> [Problem to work on] Look through the entries below and extract exactly the lines from the one containing "2560x1333 pixels. Task: Choose" through the one containing "Click inside the", ends included.

> [Stored records]

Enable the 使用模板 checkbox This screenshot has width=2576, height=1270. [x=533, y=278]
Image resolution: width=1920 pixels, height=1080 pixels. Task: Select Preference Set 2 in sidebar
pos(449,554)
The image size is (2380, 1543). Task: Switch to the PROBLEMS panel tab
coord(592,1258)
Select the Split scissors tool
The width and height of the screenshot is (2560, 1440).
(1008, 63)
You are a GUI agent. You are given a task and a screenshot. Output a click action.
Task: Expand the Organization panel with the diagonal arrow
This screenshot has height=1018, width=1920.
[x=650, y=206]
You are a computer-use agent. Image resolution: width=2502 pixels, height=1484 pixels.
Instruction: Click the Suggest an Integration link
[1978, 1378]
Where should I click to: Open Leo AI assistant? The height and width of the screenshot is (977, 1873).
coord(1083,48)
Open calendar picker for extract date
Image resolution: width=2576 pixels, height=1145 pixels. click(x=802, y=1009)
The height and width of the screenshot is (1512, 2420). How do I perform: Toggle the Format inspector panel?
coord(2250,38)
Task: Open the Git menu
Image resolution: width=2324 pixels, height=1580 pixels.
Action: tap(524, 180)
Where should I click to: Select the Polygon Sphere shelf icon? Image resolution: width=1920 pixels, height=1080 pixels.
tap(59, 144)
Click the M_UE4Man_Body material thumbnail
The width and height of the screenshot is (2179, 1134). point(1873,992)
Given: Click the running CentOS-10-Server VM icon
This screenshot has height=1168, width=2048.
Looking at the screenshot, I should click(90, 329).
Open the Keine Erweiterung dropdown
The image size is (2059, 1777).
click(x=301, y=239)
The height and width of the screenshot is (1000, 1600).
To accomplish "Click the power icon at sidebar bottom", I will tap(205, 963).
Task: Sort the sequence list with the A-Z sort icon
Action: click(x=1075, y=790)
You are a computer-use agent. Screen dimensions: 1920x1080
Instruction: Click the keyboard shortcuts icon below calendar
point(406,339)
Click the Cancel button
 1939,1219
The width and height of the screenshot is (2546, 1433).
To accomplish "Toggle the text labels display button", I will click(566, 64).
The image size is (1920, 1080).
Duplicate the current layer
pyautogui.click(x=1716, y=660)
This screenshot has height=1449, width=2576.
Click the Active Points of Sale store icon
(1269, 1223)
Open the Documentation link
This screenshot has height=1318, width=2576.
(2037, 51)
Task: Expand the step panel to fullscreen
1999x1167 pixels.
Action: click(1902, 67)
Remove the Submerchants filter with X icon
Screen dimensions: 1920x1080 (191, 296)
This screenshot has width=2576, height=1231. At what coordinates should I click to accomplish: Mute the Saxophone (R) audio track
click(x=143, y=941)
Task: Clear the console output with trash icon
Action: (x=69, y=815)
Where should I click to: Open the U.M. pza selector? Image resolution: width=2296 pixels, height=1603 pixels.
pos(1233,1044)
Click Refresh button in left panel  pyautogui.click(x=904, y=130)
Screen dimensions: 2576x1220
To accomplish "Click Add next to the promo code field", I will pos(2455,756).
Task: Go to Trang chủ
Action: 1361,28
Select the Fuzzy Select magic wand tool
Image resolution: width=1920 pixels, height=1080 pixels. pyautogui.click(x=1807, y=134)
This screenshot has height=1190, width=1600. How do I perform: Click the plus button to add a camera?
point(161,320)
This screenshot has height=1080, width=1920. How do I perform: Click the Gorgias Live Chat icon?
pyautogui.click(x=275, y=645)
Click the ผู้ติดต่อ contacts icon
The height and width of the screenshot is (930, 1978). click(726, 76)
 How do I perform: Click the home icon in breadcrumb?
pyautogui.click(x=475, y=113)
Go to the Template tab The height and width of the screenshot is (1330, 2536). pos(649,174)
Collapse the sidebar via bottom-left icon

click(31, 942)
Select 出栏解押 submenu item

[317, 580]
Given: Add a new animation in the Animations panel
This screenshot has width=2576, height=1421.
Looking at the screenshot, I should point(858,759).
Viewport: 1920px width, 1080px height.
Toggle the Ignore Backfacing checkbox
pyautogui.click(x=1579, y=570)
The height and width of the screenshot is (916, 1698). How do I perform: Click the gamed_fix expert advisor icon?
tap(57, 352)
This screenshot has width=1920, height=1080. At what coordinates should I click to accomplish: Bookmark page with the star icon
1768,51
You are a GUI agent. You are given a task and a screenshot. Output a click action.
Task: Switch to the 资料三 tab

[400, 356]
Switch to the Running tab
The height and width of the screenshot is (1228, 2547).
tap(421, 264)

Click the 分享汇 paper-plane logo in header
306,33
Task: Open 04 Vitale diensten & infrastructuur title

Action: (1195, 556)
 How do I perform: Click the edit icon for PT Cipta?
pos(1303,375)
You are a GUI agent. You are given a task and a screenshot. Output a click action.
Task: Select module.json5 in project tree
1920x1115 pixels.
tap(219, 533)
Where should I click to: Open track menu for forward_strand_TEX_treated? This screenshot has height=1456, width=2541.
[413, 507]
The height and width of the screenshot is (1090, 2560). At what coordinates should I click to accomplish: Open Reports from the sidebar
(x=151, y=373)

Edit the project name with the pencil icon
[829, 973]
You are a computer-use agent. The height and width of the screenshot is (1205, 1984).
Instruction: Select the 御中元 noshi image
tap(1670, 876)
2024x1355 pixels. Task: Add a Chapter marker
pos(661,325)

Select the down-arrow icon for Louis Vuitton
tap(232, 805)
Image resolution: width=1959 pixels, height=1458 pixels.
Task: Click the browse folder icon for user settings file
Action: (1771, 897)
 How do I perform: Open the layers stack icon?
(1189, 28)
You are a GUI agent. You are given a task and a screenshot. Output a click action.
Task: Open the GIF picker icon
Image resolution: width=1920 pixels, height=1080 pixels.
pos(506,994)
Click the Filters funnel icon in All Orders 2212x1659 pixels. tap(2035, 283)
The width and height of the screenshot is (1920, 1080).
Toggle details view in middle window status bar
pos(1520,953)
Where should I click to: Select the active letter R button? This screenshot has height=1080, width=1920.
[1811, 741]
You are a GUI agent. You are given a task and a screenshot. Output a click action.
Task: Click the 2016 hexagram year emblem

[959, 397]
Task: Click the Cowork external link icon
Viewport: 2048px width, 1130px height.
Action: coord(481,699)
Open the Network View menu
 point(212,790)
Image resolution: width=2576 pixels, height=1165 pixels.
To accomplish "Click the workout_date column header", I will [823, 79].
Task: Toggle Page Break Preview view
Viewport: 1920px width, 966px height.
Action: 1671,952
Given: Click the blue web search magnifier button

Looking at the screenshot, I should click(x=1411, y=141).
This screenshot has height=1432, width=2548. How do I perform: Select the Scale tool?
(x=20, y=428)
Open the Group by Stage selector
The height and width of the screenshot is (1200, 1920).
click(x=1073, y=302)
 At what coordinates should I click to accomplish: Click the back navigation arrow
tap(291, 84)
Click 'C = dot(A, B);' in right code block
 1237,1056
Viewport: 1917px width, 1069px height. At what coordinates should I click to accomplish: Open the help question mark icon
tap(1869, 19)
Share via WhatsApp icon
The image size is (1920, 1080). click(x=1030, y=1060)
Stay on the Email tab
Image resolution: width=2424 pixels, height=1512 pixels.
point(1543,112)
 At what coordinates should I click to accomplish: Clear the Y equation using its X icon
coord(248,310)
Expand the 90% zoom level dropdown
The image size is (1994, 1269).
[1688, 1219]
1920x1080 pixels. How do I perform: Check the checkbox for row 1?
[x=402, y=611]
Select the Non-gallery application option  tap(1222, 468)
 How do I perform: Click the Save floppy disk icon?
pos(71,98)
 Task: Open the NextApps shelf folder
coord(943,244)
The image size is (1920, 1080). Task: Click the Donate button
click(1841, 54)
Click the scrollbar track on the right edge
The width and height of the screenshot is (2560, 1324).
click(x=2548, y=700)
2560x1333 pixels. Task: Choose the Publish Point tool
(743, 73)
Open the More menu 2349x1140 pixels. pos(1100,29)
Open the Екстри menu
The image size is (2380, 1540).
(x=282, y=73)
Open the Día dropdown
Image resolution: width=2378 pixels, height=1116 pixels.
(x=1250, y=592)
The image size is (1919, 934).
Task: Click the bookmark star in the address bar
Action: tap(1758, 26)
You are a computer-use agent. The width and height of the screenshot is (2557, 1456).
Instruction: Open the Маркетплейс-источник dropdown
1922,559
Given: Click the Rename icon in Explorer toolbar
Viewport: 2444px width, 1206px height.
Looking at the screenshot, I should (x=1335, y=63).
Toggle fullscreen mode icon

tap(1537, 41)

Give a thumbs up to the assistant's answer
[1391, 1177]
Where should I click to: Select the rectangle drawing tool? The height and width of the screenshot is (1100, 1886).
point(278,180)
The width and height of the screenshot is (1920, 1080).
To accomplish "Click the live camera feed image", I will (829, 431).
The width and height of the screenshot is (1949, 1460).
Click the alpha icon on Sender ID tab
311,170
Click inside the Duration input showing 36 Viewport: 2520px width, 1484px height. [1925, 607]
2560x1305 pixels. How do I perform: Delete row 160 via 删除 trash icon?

> [Result below]
2560x1333 pixels. Task: Choose the Publish Point tool
(743, 73)
Open the More menu 2349x1140 pixels. pos(1100,29)
Open the Екстри menu
The image size is (2380, 1540).
(x=282, y=73)
Open the Día dropdown
Image resolution: width=2378 pixels, height=1116 pixels.
(x=1250, y=592)
The image size is (1919, 934).
Task: Click the bookmark star in the address bar
Action: tap(1758, 26)
You are a computer-use agent. The width and height of the screenshot is (2557, 1456).
Instruction: Open the Маркетплейс-источник dropdown
1922,559
Given: Click the Rename icon in Explorer toolbar
Viewport: 2444px width, 1206px height.
Looking at the screenshot, I should (x=1335, y=63).
Toggle fullscreen mode icon

tap(1537, 41)

Give a thumbs up to the assistant's answer
[1391, 1177]
Where should I click to: Select the rectangle drawing tool? The height and width of the screenshot is (1100, 1886).
point(278,180)
The width and height of the screenshot is (1920, 1080).
To accomplish "Click the live camera feed image", I will (829, 431).
The width and height of the screenshot is (1949, 1460).
Click the alpha icon on Sender ID tab
311,170
Click inside the Duration input showing 36 Viewport: 2520px width, 1484px height. [1925, 607]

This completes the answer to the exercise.